Title: Film Re-Vision
Subtitle: Revolution and Counterrevolution in Two of Paul Muni’s Films
Author: Luis Veramon
Date: September 17th, 1938
Source: Retrieved on 15th August 2020 from https://waste.org/~roadrunner/ScarletLetterArchives/Veramon/Veramon.htm
Notes: Originally published in Umbral 44 as Revision de films: Revolución y antirrevolución en dos films de Paul Muni.

IN all countries – except Spain – cinema obeys social reality. Cinema is the reflection of the society that makes it. The State prevails over cinema. In Russia, the only country in which the experiment of social cinema has been made, cinema lives in the shade of the red dictatorship and unswervingly serves the interests of the Communist Party. In Germany, Goebbels, minister of Propaganda of the Reich, has already said: “Cinema will sing of valor, of force, even of violence, in so far as this serves the patriotic ideal. It will be this, or it will be nothing.” And indeed, German cinema – rather, Nazi cinema – with Leni Riefenstahl, Hitler’s lover, as its principal figure, has set out to serve the interests of the State. This is also happening in Italy, France, England, and especially North America, although the White House has not officially attacked Hollywood. But all we know that the N.R.A. [National Recovery Administration] and its social reforms has an active agent of propaganda in cinema. And although Yankee cinema appeals to a soppy sentimentality wrapped up in a superficially dynamic life, relying on images of a physically perfect youthfulness while promoting, also in appearance only, puritan concepts, its real use is as a justification for submission to the State.
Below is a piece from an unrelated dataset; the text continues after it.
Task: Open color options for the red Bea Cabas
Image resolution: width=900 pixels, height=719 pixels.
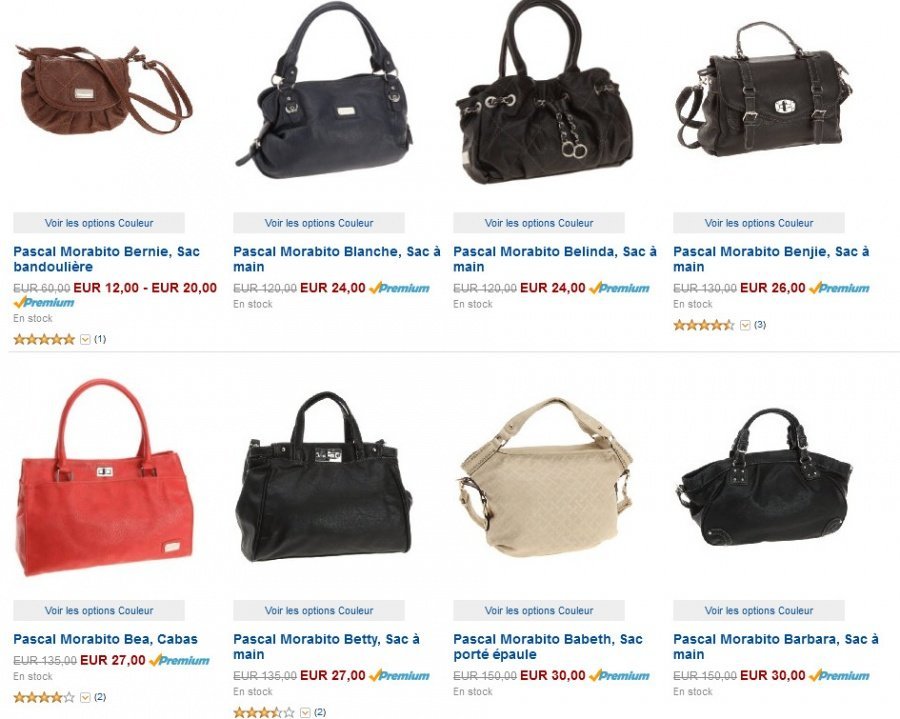Action: [x=99, y=611]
And one doesn’t have to dig very deeply to see how it is compromised by the social characteristics of those who direct it.
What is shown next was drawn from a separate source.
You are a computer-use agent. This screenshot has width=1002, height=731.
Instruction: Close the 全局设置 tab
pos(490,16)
For that reason, when films arise from the American “studios” that try to expose or raise the issue of a social reality, we must analyze them thoroughly and try to discover what is hidden behind their arguments so that they have been distributed to European markets. Not that we deny that Yankee production has created revolutionary films. Indeed, this very column in UMBRAL has highlighted some of them; and in today’s column, there appears a revolutionary film whose exhibition impassioned the entire European public. The work that we have undertaken has a purpose: that of orienting the public and defending it from a facile campaign against counterrevolutionary films.


PAUL MUNI, FACE TO FACE


“I Am a Fugitive From a Chain Gang” and “Black Fury”


The harshness of the penitentiary regime in the State of Georgia, the terrible cruelty of the penalty of the chain gang, the punishment of those who have been beaten down; the perennial anguish of the innocent man submitted to brutal laws. “I Am a Fugitive From a Chain Gang” [1932] indicates the rebirth of Yankee cinema, submerged in a predominantly frivolous and gray atmosphere for four long years.
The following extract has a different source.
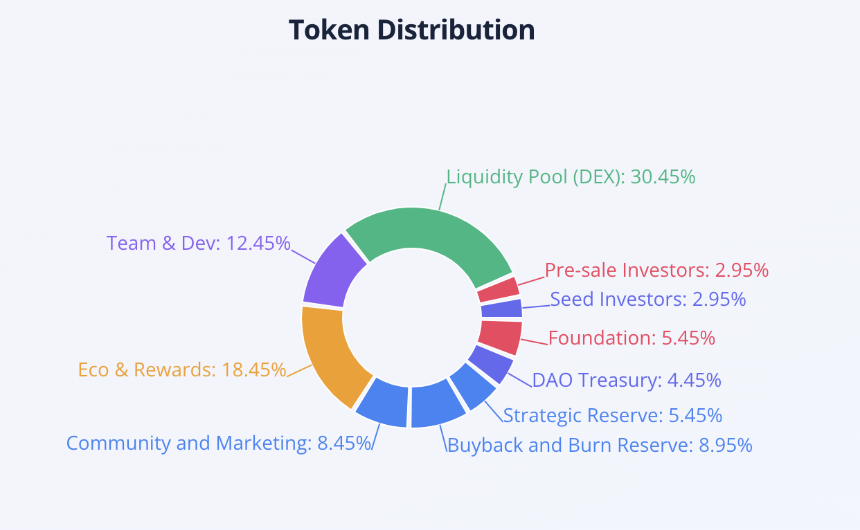Select the Pre-sale Investors: 2.95% label

click(656, 270)
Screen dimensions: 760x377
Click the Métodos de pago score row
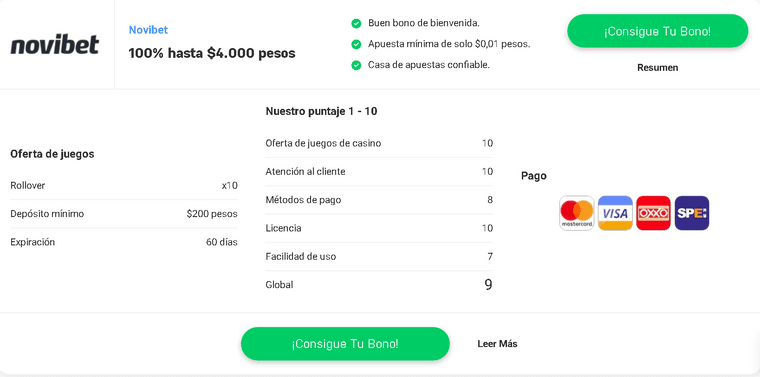[x=379, y=200]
We are not going to now investigate the causes of this decadence. The interesting thing is that, with this work by Merwyn Le Roy, American cinema comes to receive impulses of humanity that soon obliterate the memory of the fleeting frivolity.

“I Am a Fugitive From a Chain Gang” is a revolutionary film, a film whose context corresponds to a real fact. It is the case of Robert Elliot Burns, an American citizen, a citizen of the bourgeois type, who lives comfortably, who does not understand the rights for which workers struggle, who is sure that American justice is perfect. And one day, this citizen commits a misdemeanor and is condemned to ten years of forced labor in a chain gang of prisoners, in which abound vulgar criminals and warped minds, in which life is continual torture. On this basis, Merwyn Le Roy constructs his magnificent cinematographic work of social content, which will pass into the history of revolutionary cinema. He constructs a film full of beautiful images, of great artistic values, in which each scene hurls a violent, terrible and shameful accusation against the American authorities, a bold accusation against a social system that must disappear, and creates one of the most profound dramas of democratic North America.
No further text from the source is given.